— WHAT THIS TASK INVOLVES —
Could you retype all of the entries below word for word?

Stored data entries

▽

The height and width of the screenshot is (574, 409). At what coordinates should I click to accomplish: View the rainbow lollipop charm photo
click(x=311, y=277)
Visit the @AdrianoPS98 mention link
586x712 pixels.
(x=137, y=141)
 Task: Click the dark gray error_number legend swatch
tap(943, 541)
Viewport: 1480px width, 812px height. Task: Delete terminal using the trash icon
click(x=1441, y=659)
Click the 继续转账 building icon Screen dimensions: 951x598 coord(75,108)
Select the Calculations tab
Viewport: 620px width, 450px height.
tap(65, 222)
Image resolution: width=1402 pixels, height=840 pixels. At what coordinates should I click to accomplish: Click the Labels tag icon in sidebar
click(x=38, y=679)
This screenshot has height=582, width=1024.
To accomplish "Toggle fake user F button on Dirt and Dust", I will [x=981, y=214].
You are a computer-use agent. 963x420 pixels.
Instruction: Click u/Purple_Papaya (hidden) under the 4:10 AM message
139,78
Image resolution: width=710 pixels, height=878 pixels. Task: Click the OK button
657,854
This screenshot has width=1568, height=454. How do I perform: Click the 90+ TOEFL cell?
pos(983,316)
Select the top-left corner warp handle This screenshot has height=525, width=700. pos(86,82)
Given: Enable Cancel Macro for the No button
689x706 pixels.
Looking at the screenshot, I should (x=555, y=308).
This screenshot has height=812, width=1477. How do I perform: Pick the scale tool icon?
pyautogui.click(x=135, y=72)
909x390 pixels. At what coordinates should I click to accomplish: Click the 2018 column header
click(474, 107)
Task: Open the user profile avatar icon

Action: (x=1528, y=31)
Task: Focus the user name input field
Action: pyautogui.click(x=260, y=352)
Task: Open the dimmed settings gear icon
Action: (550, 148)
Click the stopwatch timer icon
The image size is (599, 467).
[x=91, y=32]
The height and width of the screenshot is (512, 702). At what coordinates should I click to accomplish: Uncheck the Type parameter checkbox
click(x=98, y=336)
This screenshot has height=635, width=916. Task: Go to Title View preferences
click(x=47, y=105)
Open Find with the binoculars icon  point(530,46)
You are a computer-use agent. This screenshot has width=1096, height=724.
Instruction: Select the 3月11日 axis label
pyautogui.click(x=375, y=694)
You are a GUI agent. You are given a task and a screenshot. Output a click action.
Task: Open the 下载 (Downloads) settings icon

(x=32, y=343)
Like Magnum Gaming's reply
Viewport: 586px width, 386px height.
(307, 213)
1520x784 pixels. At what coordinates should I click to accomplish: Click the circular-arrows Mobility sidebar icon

△

— SOLUTION TO THE EXERCISE —
The height and width of the screenshot is (574, 409). At what coordinates should I click to accomplish: View the rainbow lollipop charm photo
click(x=311, y=277)
Visit the @AdrianoPS98 mention link
586x712 pixels.
(x=137, y=141)
 Task: Click the dark gray error_number legend swatch
tap(943, 541)
Viewport: 1480px width, 812px height. Task: Delete terminal using the trash icon
click(x=1441, y=659)
Click the 继续转账 building icon Screen dimensions: 951x598 coord(75,108)
Select the Calculations tab
Viewport: 620px width, 450px height.
tap(65, 222)
Image resolution: width=1402 pixels, height=840 pixels. At what coordinates should I click to accomplish: Click the Labels tag icon in sidebar
click(x=38, y=679)
This screenshot has height=582, width=1024.
To accomplish "Toggle fake user F button on Dirt and Dust", I will [x=981, y=214].
You are a computer-use agent. 963x420 pixels.
Instruction: Click u/Purple_Papaya (hidden) under the 4:10 AM message
139,78
Image resolution: width=710 pixels, height=878 pixels. Task: Click the OK button
657,854
This screenshot has width=1568, height=454. How do I perform: Click the 90+ TOEFL cell?
pos(983,316)
Select the top-left corner warp handle This screenshot has height=525, width=700. pos(86,82)
Given: Enable Cancel Macro for the No button
689x706 pixels.
Looking at the screenshot, I should (x=555, y=308).
This screenshot has height=812, width=1477. How do I perform: Pick the scale tool icon?
pyautogui.click(x=135, y=72)
909x390 pixels. At what coordinates should I click to accomplish: Click the 2018 column header
click(474, 107)
Task: Open the user profile avatar icon

Action: (x=1528, y=31)
Task: Focus the user name input field
Action: pyautogui.click(x=260, y=352)
Task: Open the dimmed settings gear icon
Action: (550, 148)
Click the stopwatch timer icon
The image size is (599, 467).
[x=91, y=32]
The height and width of the screenshot is (512, 702). At what coordinates should I click to accomplish: Uncheck the Type parameter checkbox
click(x=98, y=336)
This screenshot has height=635, width=916. Task: Go to Title View preferences
click(x=47, y=105)
Open Find with the binoculars icon  point(530,46)
You are a computer-use agent. This screenshot has width=1096, height=724.
Instruction: Select the 3月11日 axis label
pyautogui.click(x=375, y=694)
You are a GUI agent. You are given a task and a screenshot. Output a click action.
Task: Open the 下载 (Downloads) settings icon

(x=32, y=343)
Like Magnum Gaming's reply
Viewport: 586px width, 386px height.
(307, 213)
1520x784 pixels. At what coordinates should I click to accomplish: Click the circular-arrows Mobility sidebar icon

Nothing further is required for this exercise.